Retiring HBS Profs Walk Off With $1.9 Million, Out-earn Harvard’s President

AI Assisted Icon
Published on May 15, 2026
Retiring HBS Profs Walk Off With $1.9 Million, Out-earn Harvard’s PresidentSource: Wikipedia/EllenSeptember, CC BY 2.0, via Wikimedia Commons

Harvard’s biggest paydays in 2024 did not belong to the president or the people guarding its massive endowment. The top spots went instead to three longtime Harvard Business School professors who took voluntary retirement buyouts, briefly rocketing their reported compensation to around $1.9 million each and shaking up the university’s own rich list for the year.

What the filings show

In Harvard’s public tax return, professors Robin Ely, Nancy Koehn and Kathleen McGinn are listed among the university’s highest-paid employees, each with total compensation close to $1.9 million. Those figures include one-time lump-sum payments of roughly $1.4 million, $1.5 million and $1.6 million, respectively, according to The Boston Globe. The payments appear on Harvard’s Form 990, the annual IRS filing that nonprofits use to disclose what they pay top staff.

How the buyouts worked at HBS

Those eye-popping totals trace back to Harvard Business School’s voluntary retirement incentive plan.

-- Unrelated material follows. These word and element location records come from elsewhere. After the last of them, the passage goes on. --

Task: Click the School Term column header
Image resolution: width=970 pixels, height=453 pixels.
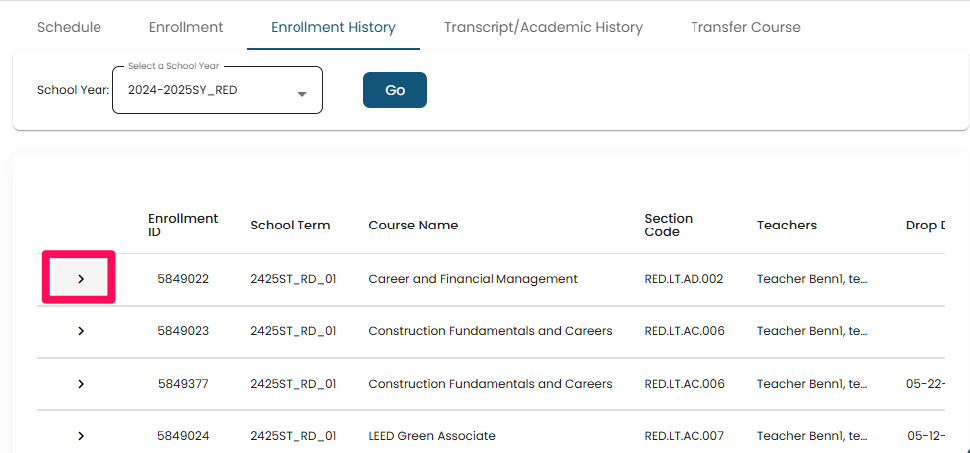Action: [290, 225]
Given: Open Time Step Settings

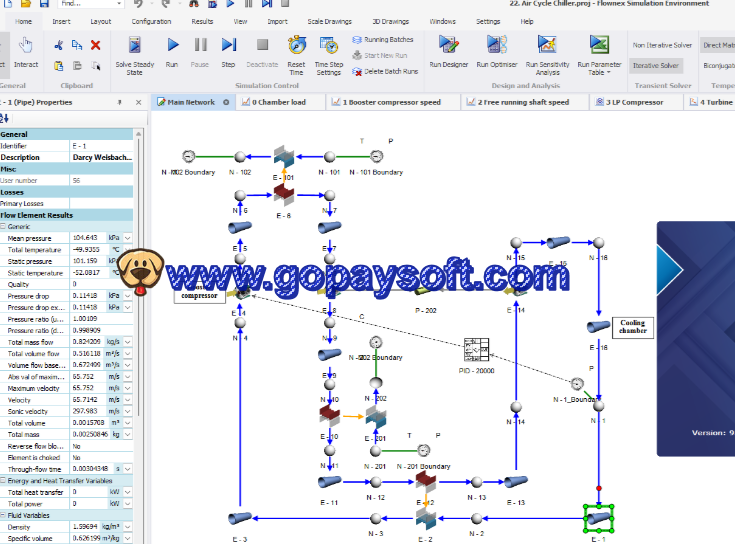Looking at the screenshot, I should coord(328,45).
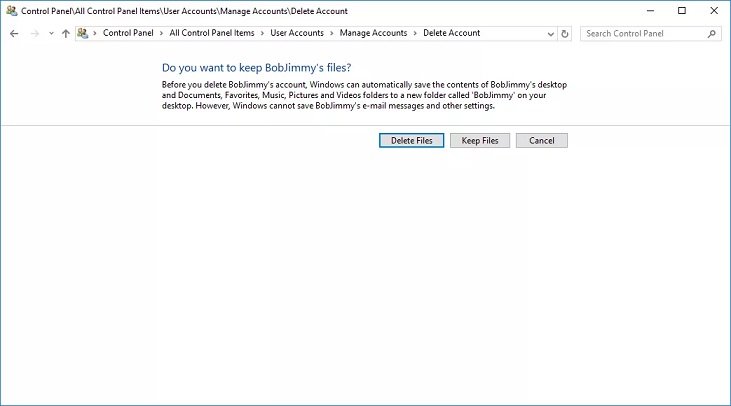Focus the Search Control Panel field

point(642,33)
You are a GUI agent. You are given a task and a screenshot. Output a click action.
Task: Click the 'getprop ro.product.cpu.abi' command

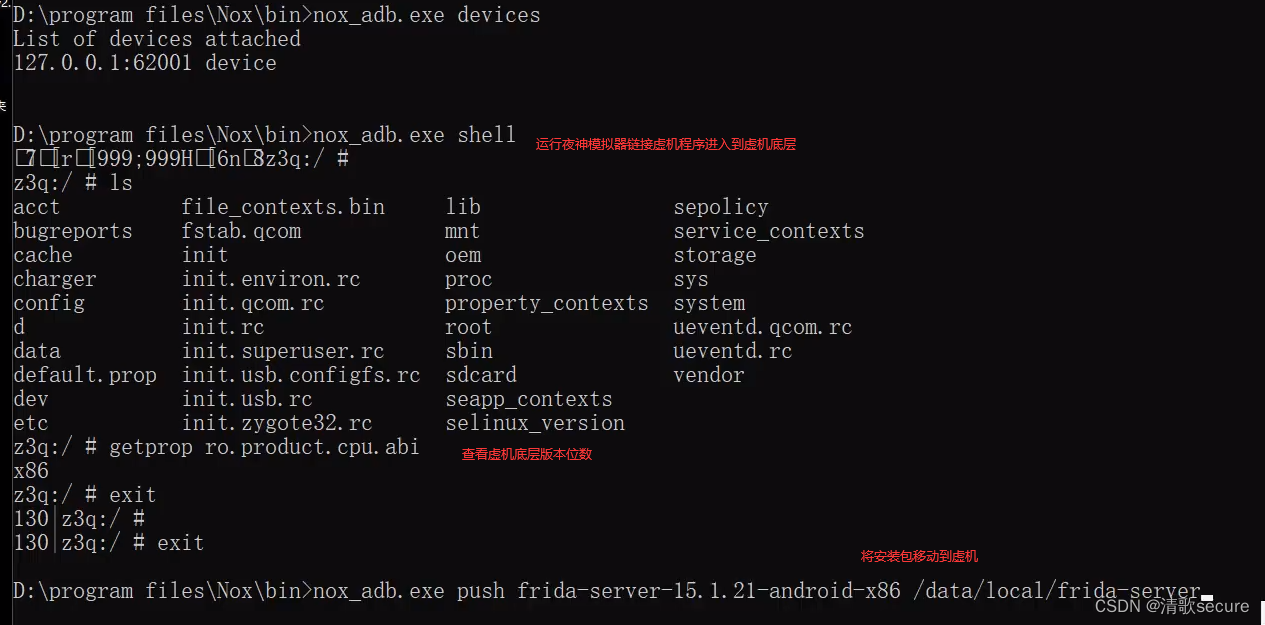tap(264, 447)
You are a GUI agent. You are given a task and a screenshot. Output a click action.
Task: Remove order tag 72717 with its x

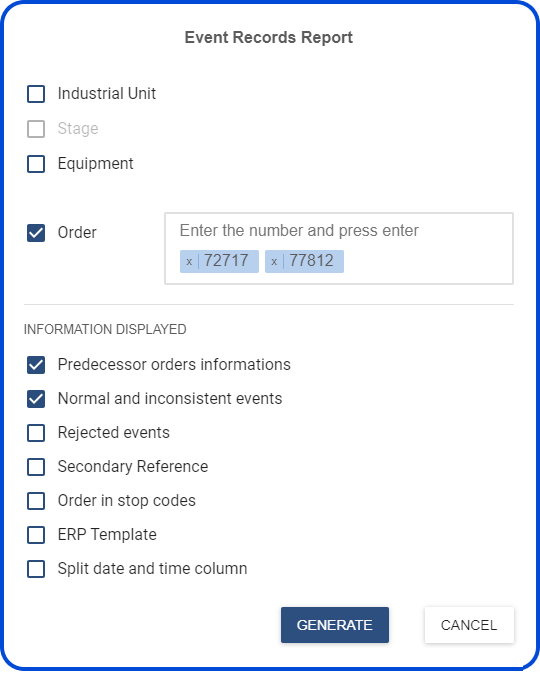[x=189, y=261]
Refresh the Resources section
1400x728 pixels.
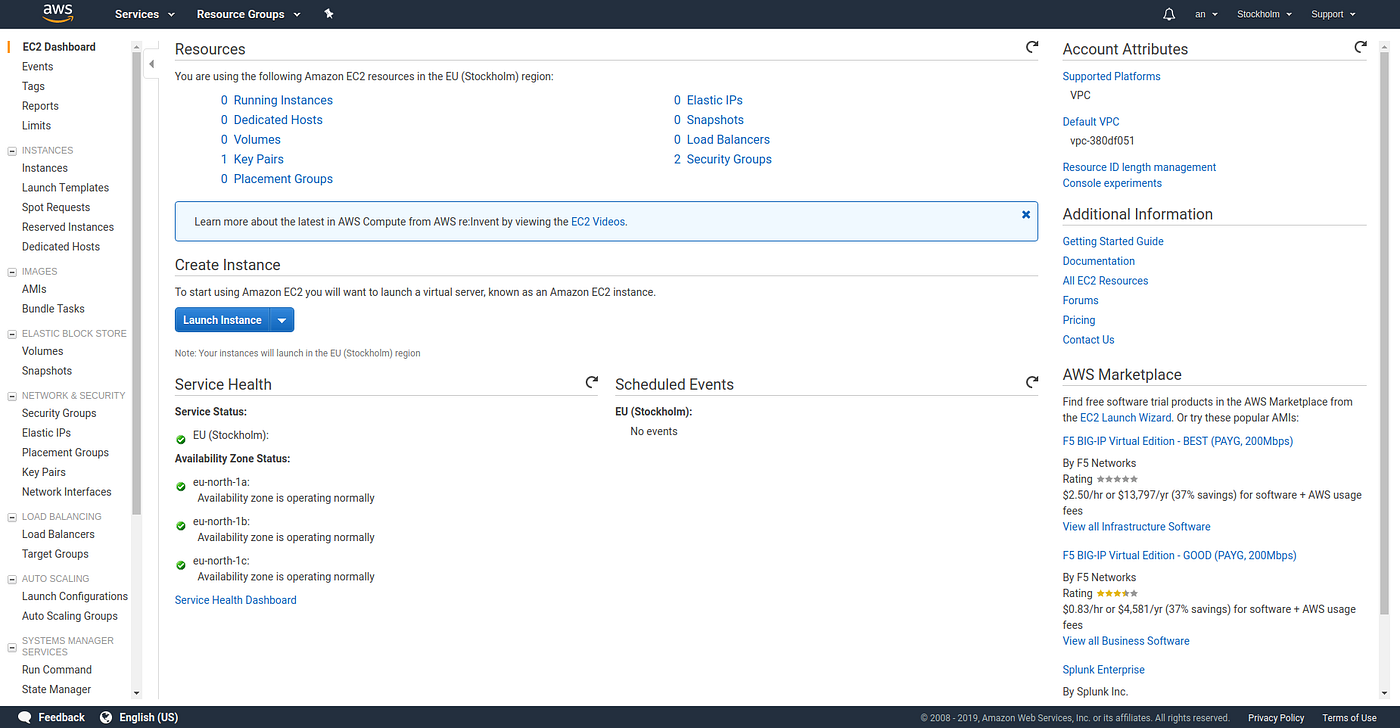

Under the program, eligible faculty members who agree to retire on a set date receive a lump-sum payment, which can send a single year’s compensation soaring. Harvard Magazine breaks out the exact numbers: Robin Ely at $1,904,006, Nancy Koehn at $1,928,263 and Kathleen McGinn at $1,884,004.

Where the president and former president landed

Harvard’s leadership still pulled in hefty paychecks, just not enough to beat the buyout bump. President Alan Garber reported about $1.6 million in total compensation for 2024, including a base salary near $1.4 million, while former president Claudine Gay’s 2024 total came in at roughly $1.55 million, according to The Boston Globe. Those tallies factor in the value of university-provided housing along with other benefits, as reflected in the Form 990.

Endowment managers far out-earn faculty

The real money, though, still sits on the investment side. Harvard Management Company chief executive Nirmal P. Narvekar reported roughly $6.2 million in total compensation, and senior investment officers Richard Slocum and Sanjeev Daga each reported around $5 million, according to figures compiled from public filings and summarized by Harvard Magazine. In context, Harvard’s fiscal report pegs the university’s endowment at about $56.9 billion, which helps explain why those HMC paychecks draw so much scrutiny.

Public records and transparency

All of these compensation figures come from Harvard’s publicly filed Form 990s, along with related Harvard Management Company disclosures. The documents are posted online and compiled by services such as ProPublica’s Nonprofit Explorer. Having those records out in the open lets reporters, researchers and anyone else with a curious browser spot one-year spikes tied to retirement payouts and compare what top faculty and executives make against the backdrop of Harvard’s enormous financial resources.